Mike Lindell, founder of MyPillow, is promising not only the best night’s sleep but also a new social media experience. He plans to launch his own social media website, after his personal and MyPillow accounts were suspended by Twitter.

The plan is for the new social media website to be called Vocl, though that may yet change.

“Every single influencer person on the planet can come there,” he said. “You’re going to have a platform to speak out. We’re launching this big platform so all the voices of our country can come back and start telling it like it is again.”

Lindell said that with his social media website, Twitter would not be needed, and “you will not need YouTube.
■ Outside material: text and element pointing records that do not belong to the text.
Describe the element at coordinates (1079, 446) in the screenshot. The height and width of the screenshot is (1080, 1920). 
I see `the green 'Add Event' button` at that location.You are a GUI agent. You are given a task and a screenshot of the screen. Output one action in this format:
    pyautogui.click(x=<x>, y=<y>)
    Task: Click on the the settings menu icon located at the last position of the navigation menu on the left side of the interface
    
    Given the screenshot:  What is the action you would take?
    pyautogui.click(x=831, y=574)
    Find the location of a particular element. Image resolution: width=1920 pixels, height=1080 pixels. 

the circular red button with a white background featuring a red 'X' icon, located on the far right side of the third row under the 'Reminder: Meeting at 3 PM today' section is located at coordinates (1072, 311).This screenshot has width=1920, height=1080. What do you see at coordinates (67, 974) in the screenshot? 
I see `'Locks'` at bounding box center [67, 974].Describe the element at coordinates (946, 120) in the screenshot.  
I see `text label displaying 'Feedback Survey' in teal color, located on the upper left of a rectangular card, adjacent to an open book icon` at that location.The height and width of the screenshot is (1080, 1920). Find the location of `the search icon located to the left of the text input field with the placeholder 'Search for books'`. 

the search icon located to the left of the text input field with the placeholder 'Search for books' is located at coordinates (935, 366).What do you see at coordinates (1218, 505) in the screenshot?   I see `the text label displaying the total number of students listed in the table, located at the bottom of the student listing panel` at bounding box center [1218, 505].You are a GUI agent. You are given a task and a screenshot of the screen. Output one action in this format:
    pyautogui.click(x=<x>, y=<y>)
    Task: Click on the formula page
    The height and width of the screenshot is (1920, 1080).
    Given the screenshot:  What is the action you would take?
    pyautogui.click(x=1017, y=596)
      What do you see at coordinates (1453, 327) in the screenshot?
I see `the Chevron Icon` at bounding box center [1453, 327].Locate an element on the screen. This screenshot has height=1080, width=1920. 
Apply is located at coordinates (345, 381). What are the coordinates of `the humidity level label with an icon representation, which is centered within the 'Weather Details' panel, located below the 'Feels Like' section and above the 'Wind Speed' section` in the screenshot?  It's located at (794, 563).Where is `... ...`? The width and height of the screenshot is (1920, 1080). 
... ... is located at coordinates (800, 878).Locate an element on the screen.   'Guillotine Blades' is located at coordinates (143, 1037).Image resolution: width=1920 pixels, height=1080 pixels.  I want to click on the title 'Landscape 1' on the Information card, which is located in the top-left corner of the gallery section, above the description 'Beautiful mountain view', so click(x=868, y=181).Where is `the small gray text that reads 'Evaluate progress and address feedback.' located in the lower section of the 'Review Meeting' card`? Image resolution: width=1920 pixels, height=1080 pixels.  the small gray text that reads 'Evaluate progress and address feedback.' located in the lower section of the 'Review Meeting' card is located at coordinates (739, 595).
You won’t need these places … it will be where everything can be told, because we’ve got to get our voices back. People will be able to talk and not walk on eggshells.”

Elaborating further, Lindell said his social media website will launch in four to five weeks but did not elaborate on the nature of the website or how it would function. Lindell’s site would be competing with the likes of Parler and Gab, which have attracted conservatives and supporters of former President Donald Trump. Trump and his advisors have said he is considering starting his own social media company.

Other than Lindell, prominent conservatives such as Michael Flynn, Sidney Powell and Lin Wood were suspended by Twitter, forcing them to move to other platforms such as Telegram. Last week, former New York City Mayor Rudy Giuliani’s YouTube account was banned from uploading new content for two weeks.

Lindell’s new effort is already facing pushback.

A website called “Vocal,” spelled with an “a,” already exists.

On Thursday, lawyers for Vocal’s publicly traded parent company, Creatd, Inc., warned Lindell in a letter to change his social media network’s name and surrender ownership of the Vocl.com domain name. If Lindell refuses to change the name, he could face a lawsuit.

The lawsuit, say some attorneys, will be a difficult one for Creatd to win as the names are different and there are thousands of legally operating companies with similar names.

Lindell says it’s just another attempt to silence him.

“It has nothing to do with their trademark,” he said. “I haven’t even launched yet. But it has nothing to do with us.”

Lindell claims Vocl is also an acronym.

“Ours stands for the ‘Victory of Christ’s Love,’” Lindell added.